Data to process:
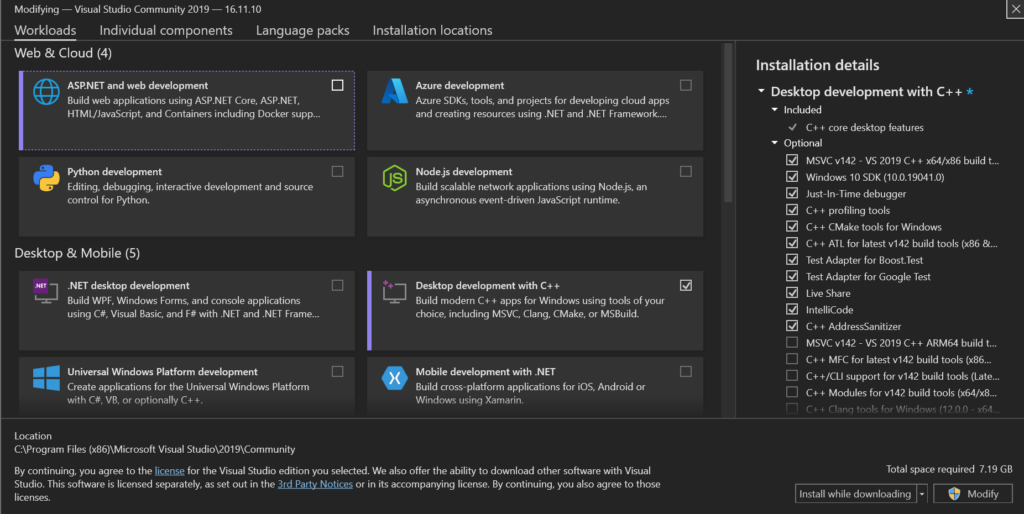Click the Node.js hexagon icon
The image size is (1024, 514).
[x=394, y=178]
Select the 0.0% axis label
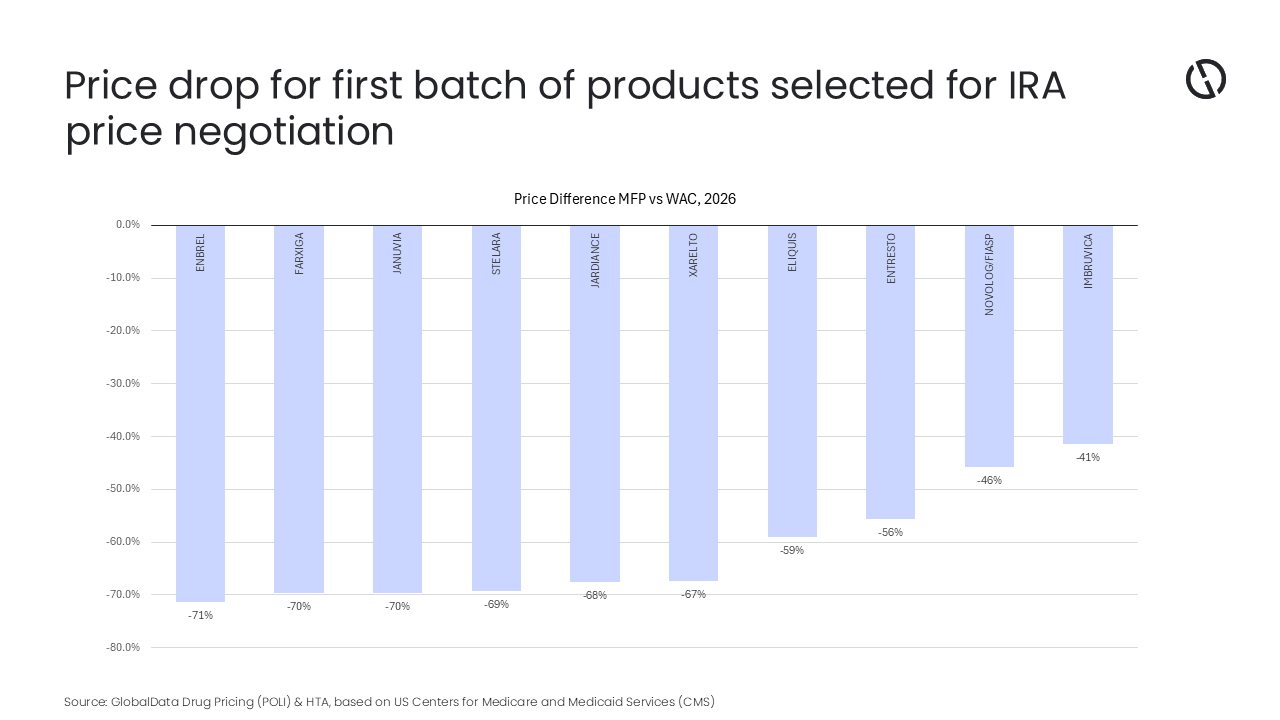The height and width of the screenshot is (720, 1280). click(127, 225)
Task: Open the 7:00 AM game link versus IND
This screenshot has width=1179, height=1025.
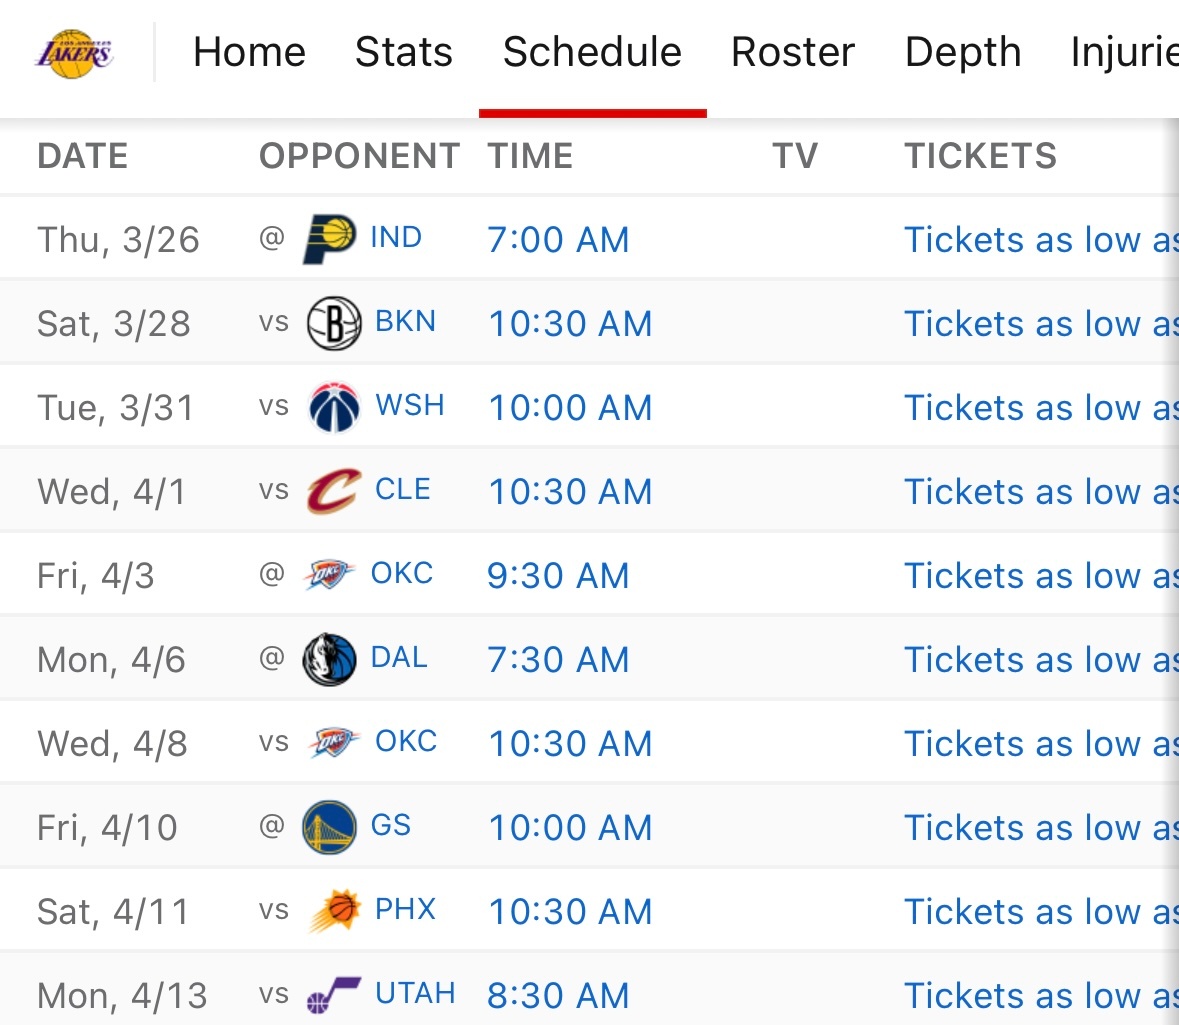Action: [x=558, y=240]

==

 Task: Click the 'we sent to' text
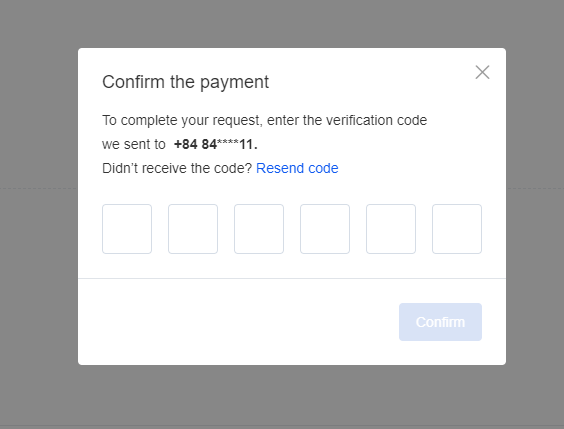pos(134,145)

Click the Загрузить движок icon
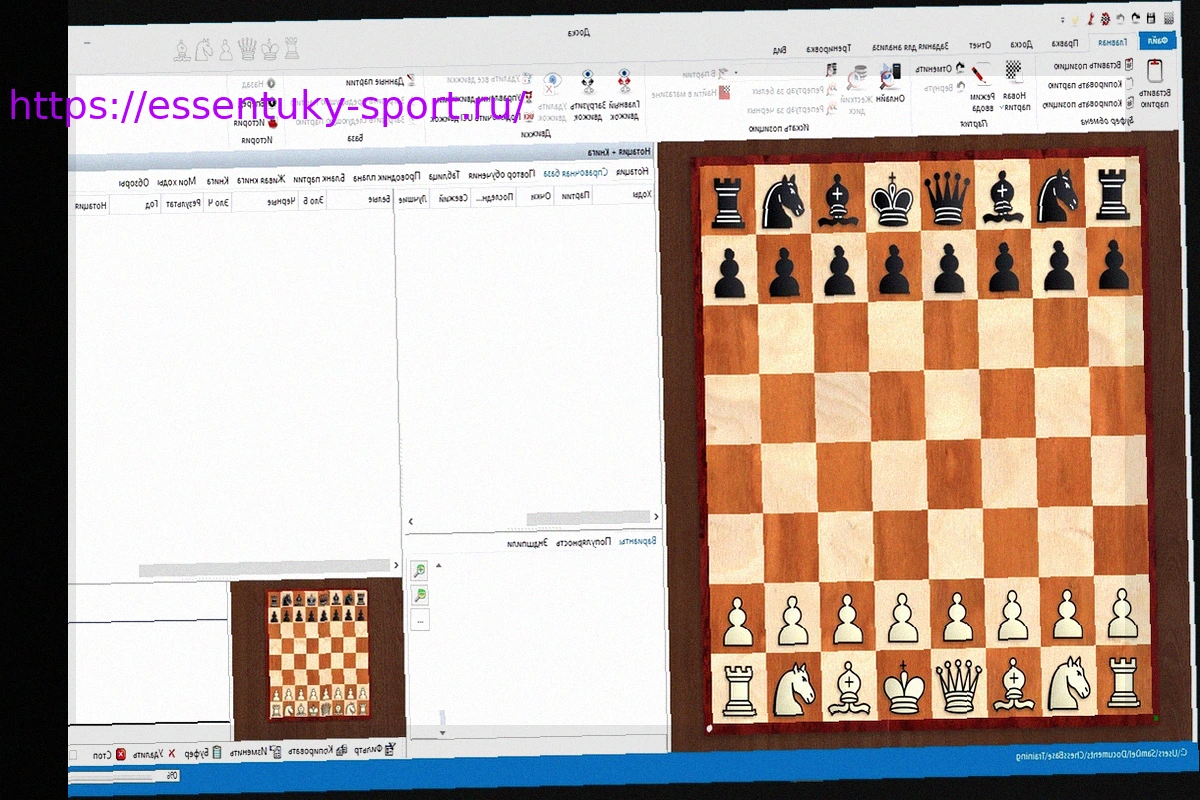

Directions for this task:
Lines from the one above containing "Task: Click the 'we sent to' text" down to the one containing "Click the Загрузить движок icon" should be transcribed exactly, with both ends kept and no pictures.

Result of this exercise:
 Task: Click the 'we sent to' text
pos(134,145)

Click the Загрузить движок icon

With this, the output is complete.